There was a second’s pause; then Solo heard Illya gasp, “Well! If it isn’t the fairy off the Christmas tree.”

Solo stepped back into sight.

“Two!” he echoed delightedly. “And one complete with magic wand.”

Karen was lovely in a black cocktail dress under a short Danish mink coat. Her pallor, the only visible evidence of her experience in the “maternity home,” accentuated the glory of her red hair. She held up the slim ivory stick on which she had been leaning.

“I’m sorry,” she smiled. “It doesn’t fire bullets or take pictures or transmit. It’s not even a swordstick. I just need a little artificial support, still.”

Gütte’s dress was in silver lame, with a scarlet rose tucked into the point of the low-cut bodice. Her ermine wrap might have started life on a rabbit farm, but she wore it like a Birger Christensen exclusive.

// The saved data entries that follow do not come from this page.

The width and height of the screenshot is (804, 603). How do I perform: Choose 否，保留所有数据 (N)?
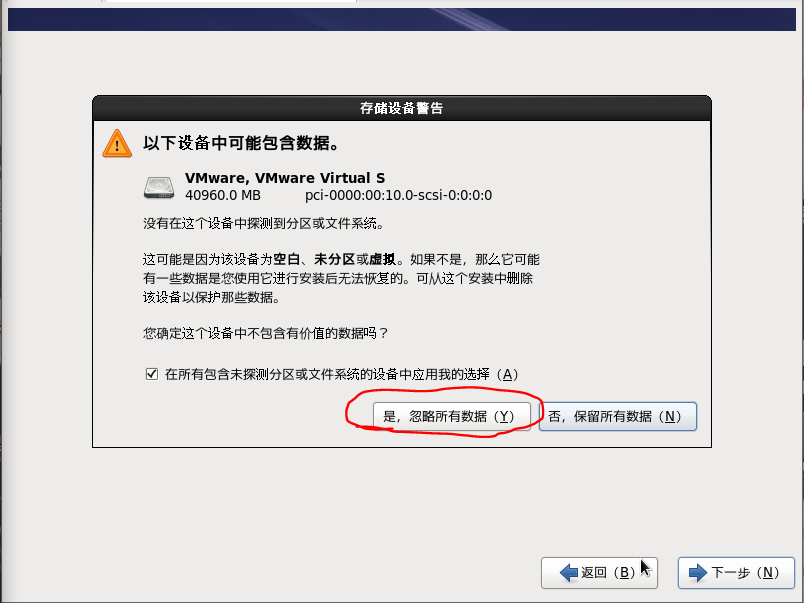point(617,416)
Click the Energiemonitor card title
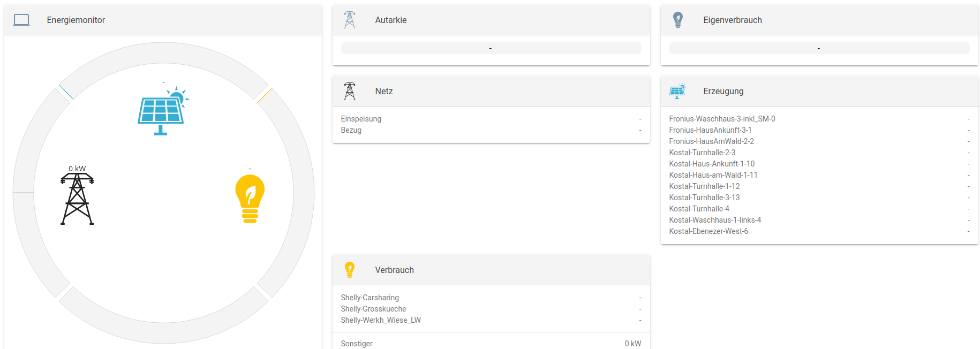This screenshot has width=980, height=349. click(76, 20)
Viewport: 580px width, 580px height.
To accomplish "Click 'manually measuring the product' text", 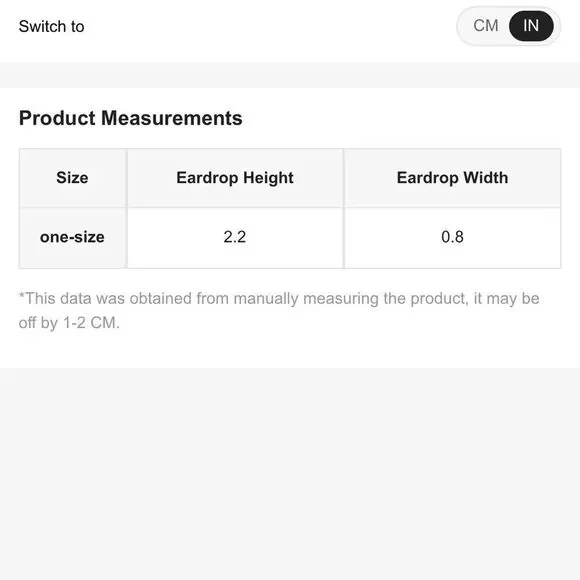I will coord(351,299).
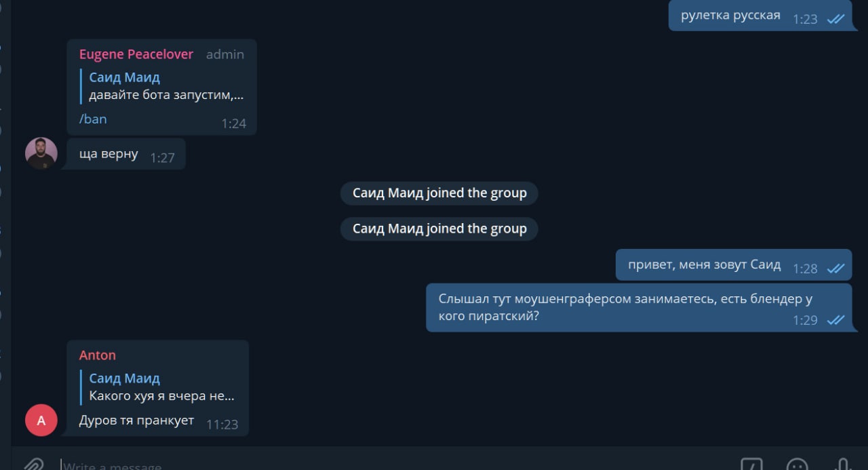Click Anton's red 'A' avatar

(x=41, y=420)
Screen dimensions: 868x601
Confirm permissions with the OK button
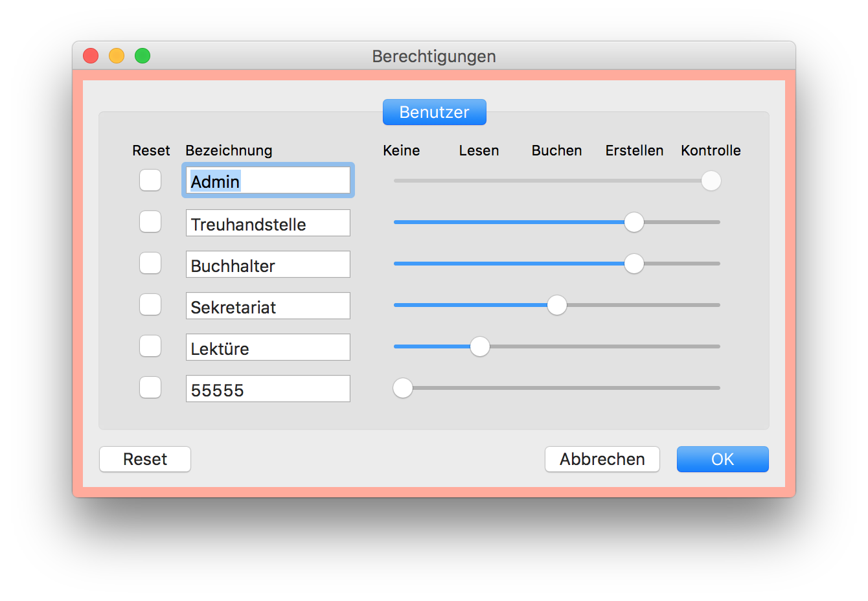(x=722, y=459)
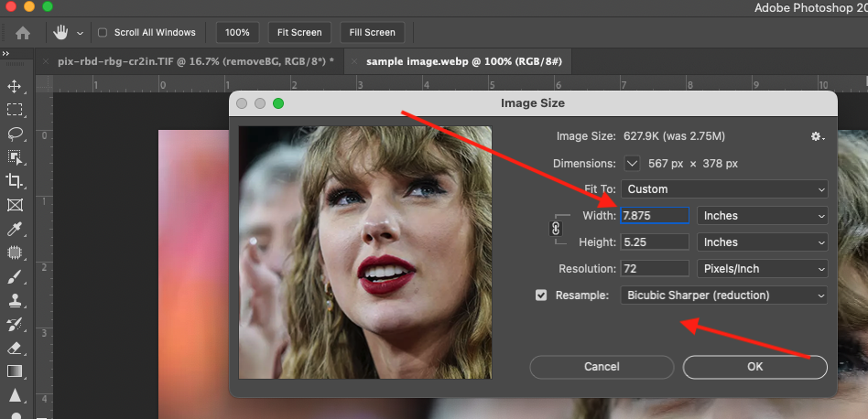Activate the Crop tool
This screenshot has width=868, height=419.
15,181
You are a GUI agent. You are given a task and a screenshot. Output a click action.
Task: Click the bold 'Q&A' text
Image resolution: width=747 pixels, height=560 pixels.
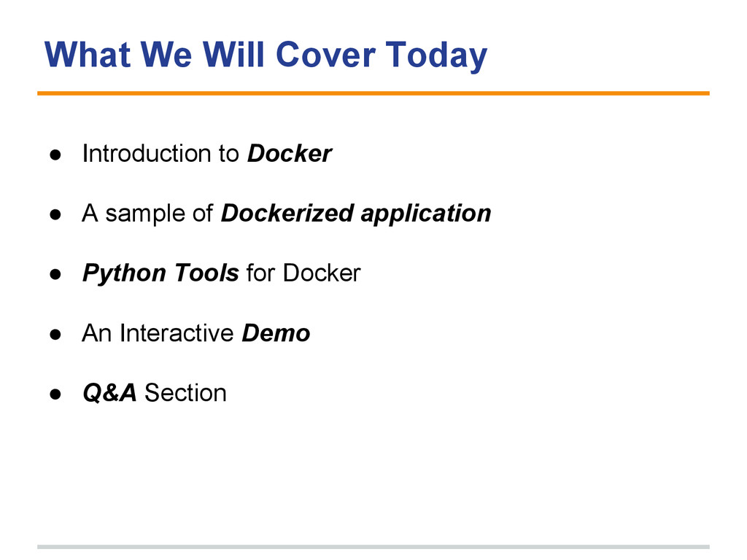[x=109, y=393]
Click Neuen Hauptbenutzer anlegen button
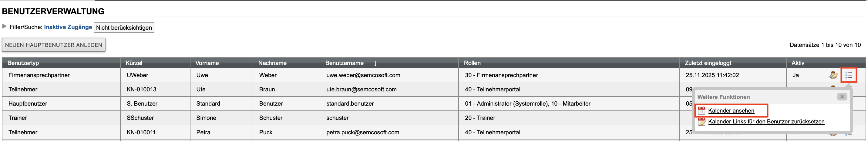Image resolution: width=868 pixels, height=141 pixels. (x=54, y=45)
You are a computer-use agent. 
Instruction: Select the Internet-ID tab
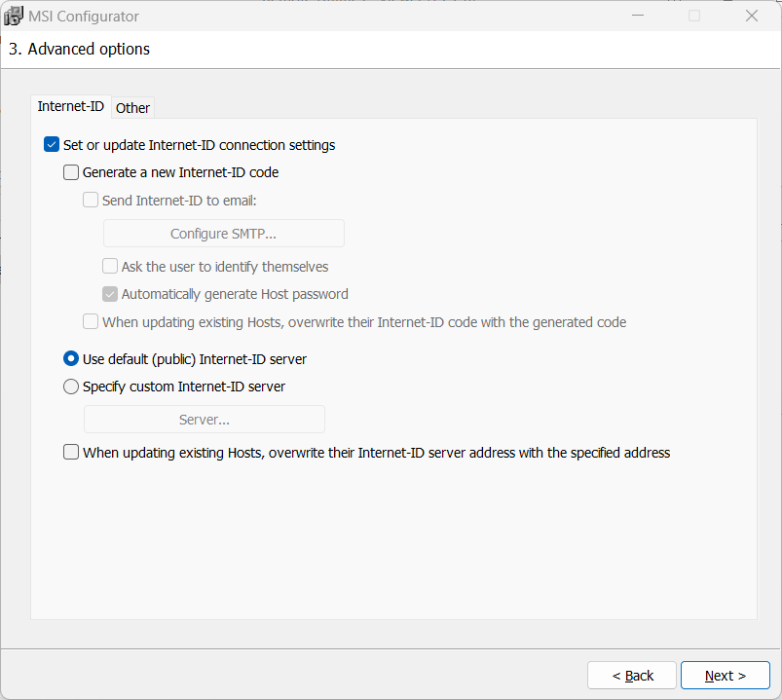70,107
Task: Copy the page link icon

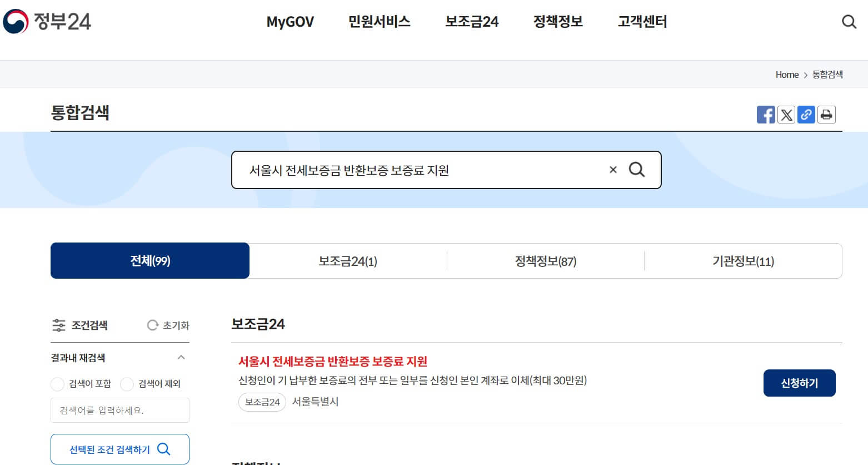Action: click(x=806, y=115)
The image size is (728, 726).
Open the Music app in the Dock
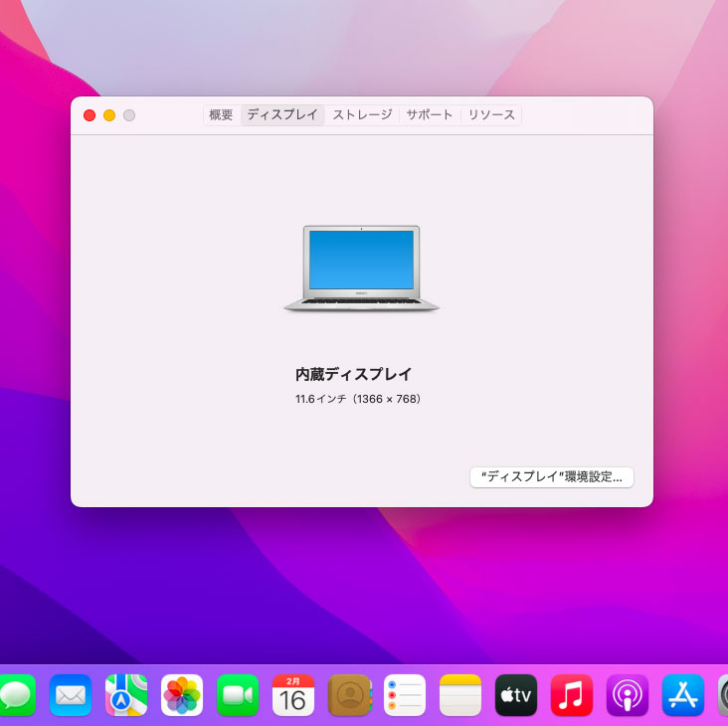pyautogui.click(x=572, y=695)
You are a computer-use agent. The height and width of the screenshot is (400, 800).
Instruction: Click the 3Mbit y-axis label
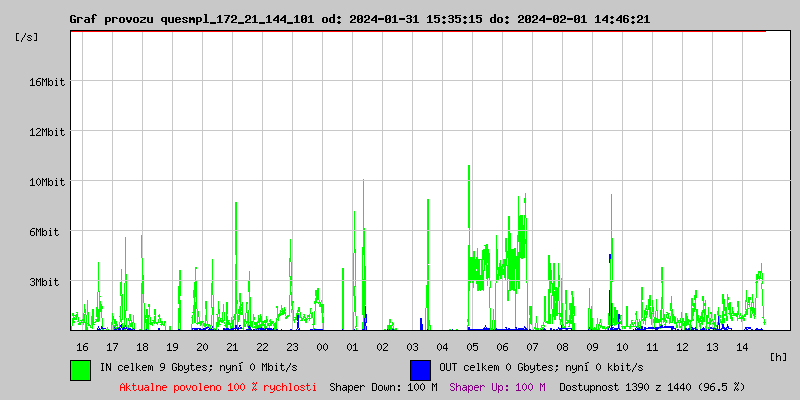pyautogui.click(x=45, y=282)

Her gloves were silver and she carried a little scarlet bag.

She said, “Glaedelig Jul. Do you always greet your girlfriends with heavy artillery?” She peeled off the wrap and flung it onto a chair. “When do the drinks arrive?”

“They’re on their way,” Illya said.

“Good! You want to know why we’re here? Simple. The doctors said okay for Karen to travel, so why should she spend Juleaften in a hospital? I went and got her. We both know this can be a lonely town for visitors on Christmas Eve, so—naturligt!—we come to cheer you up. We shall eat Christmas dinner together.”

Solo said, “Great! But shouldn’t you be with your own families?”

A shadow passed across Gütte’s face, to be superseded at once by a wider smile. “We travel light,” she said.

A waiter appeared with a cart bearing bottles, ice and glasses. Illya busied himself with the cocktail shaker. He asked, “You want to eat here? The food is excellent.”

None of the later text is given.